Certamente. Mas, para que possa perdurar alguma diversidade, pelo menos na França, foram estabelecidas regras, entre elas a da “cronologia das mídias”, ou seja, o tempo de espera entre o período em que fica em cartaz nas salas de cinema e sua difusão em outros suportes, que depende do financiamento de diversas difusoras. Quanto mais uma difusora participa do orçamento da produção cinematográfica e audiovisual (30% do financiamento global dos filmes franceses para as redes de televisivas), mais cedo poderá explorar a obra na televisão ou na internet. Rever esse calendário implica, portanto, repensar o financiamento do cinema.

Produzido pela Netflix, Roma concorre ao prêrmio de melhor filme no Oscar de 2019

 

Ora, pouco antes de seu lançamento na França, em 2014, apesar das advertências da ministra da Cultura na época, Aurélie Fillippetti, a Netflix não parecia pronta para se dobrar a essas regras. Após um lobby muito eficaz, a empresa agradeceu a publicidade gratuita resultante da polêmica e fixou sua sede europeia em Amsterdã, onde a fiscalização é mais moderada – ainda mais por ela ter se mostrado muito tranquila com os arranjos financeiros nos paraísos fiscais.4 Quatro anos depois, ela paga como as outras o imposto sobre o valor agregado (IVA) e a taxa de 2% sobre o vídeo destinada ao Centro Nacional do Cinema e do Desenho Animado (CNC), mas evita pagar o imposto sobre os lucros na França. E nem sempre está sujeita a alguma obrigação de financiamento, como as salas de cinema (uma porcentagem do preço do ingresso vai para o CNC) e as redes de televisão francesas.

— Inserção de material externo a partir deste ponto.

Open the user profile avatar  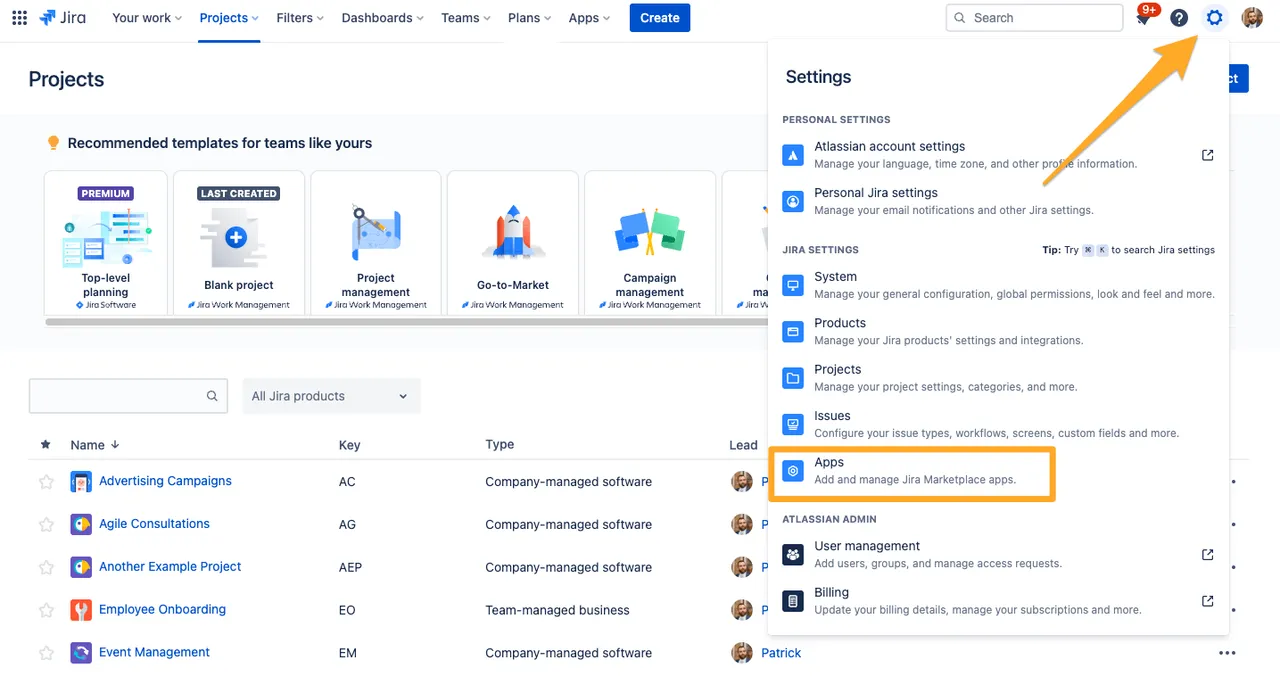1252,18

De acordo com o novo contrato interprofissional negociado em dezembro, a Netflix deveria, sobretudo, abster-se de disponibilizar os filmes menos de quinze meses após sua projeção nos cinemas. “Dez meses não seriam um prazo aceitável para nós. Aliás, nem dez dias”, já ridicularizava Hastings em 2017. A plataforma não o assinou, sem que isso preocupe muito seus assinantes, alguns dos quais consideram que, enfim, ela põe o cinema ao alcance de todos. Os que negam a força desse último argumento provavelmente residem em uma grande cidade, ironiza Frédéric, um professor da região da Manche que dedica um podcast mensal às novidades dos SVOD, denominado Netflixers: “Em Paris, temos 1.092 telas em 106 quilômetros quadrados. Na Normandia, a média é uma tela”.

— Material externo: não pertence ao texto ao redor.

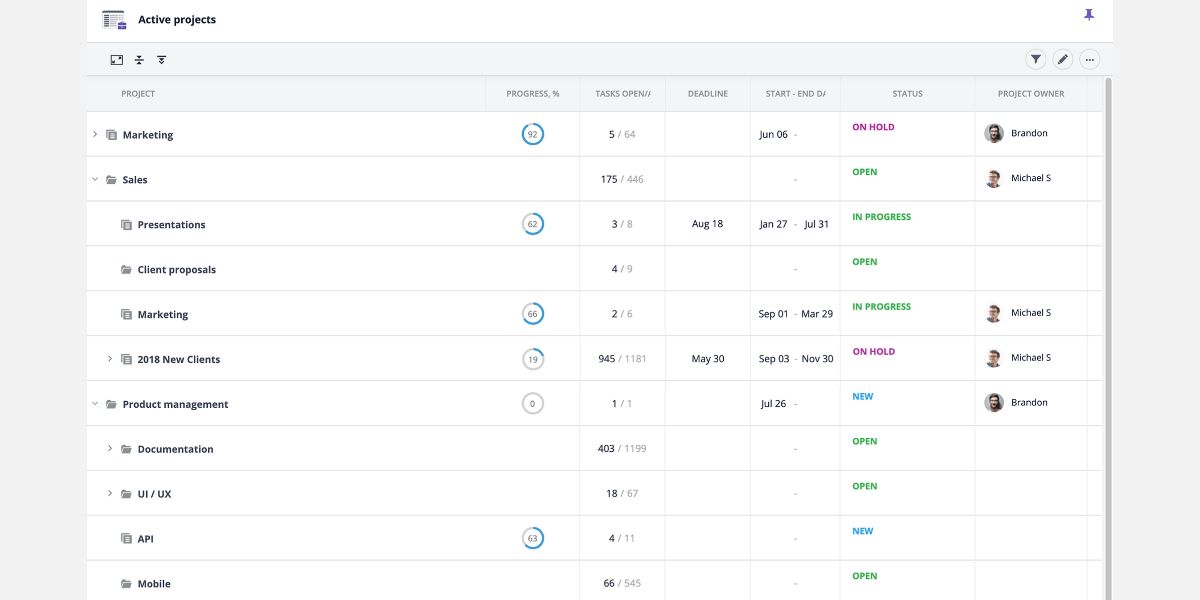Click the Active projects table icon
Screen dimensions: 1200x600
click(x=113, y=18)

Mas que obras são apresentadas? Das “cem obras-primas que mais entusiasmaram os críticos do Le Monde desde 1944” (LeMonde.fr, 22 dez. 2018), somente três se encontram disponíveis na Netflix francesa, e apenas duas na norte-americana, que, no entanto, é mais bem provida. “Passamos mais tempo percorrendo o catálogo do que efetivamente vendo alguma coisa”, diz uma piada norte-americana. E a abundância mascara uma indiscutível tendência à padronização, inclusive das séries. A Netflix não produziu grandes filmes de época, como os que deram reputação à rede de TV por assinatura HBO: Oz, Os Soprano, The Wire, Six Feet Under ou o recente The Deuce, sobre o nascimento da indústria pornográfica em Nova York no início dos anos 1970.

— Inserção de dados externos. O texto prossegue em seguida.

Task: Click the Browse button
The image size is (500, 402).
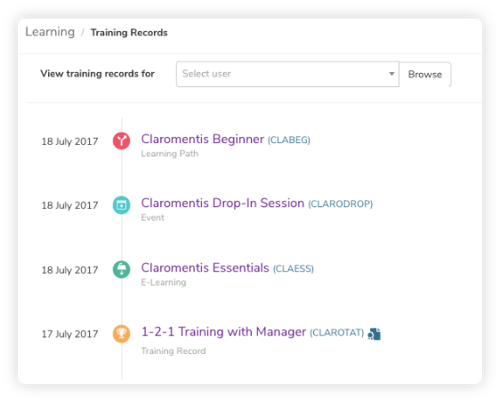Action: click(x=425, y=74)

Em um episódio desta última, o proprietário de um estúdio de filmes pornográficos analisa os últimos modelos de videocassete, provas da “guerra do formato” em que entraram então os fabricantes dos aparelhos de videocassetes. Essa inovação modificaria profundamente as práticas culturais, levando todos os tipos de filme a penetrar nas residências e dando início ao comércio de aluguel de vídeos, fazendo tremer as salas de cinema. Meio século depois, o videocassete tornou-se obsoleto e os cinemas continuam a existir. Em compensação, nada garante que a Netflix, como interface e como estúdio, vá perdurar. Seus concorrentes são poderosos. Existem filiais da Gafa (Google, Apple, Facebook, Amazon): Facebook Watch, YouTube Originals (Google), Amazon Prime Video, Apple TV… Os grandes estúdios: Hulu e, em breve, a Disney Plus. E, sobretudo, os provedores de acesso à internet, que controlam as redes: SFR e Orange (OCS), na França; Comcast e ATT, nos Estados Unidos. As duas últimas possuem, além disso, imensos catálogos de conteúdo – respectivamente da Universal-Dreamworks e da Warner-HBO. A “guerra das difusoras” só está começando.

 

*Thibault Henneton é jornalista do Le Monde Diplomatique.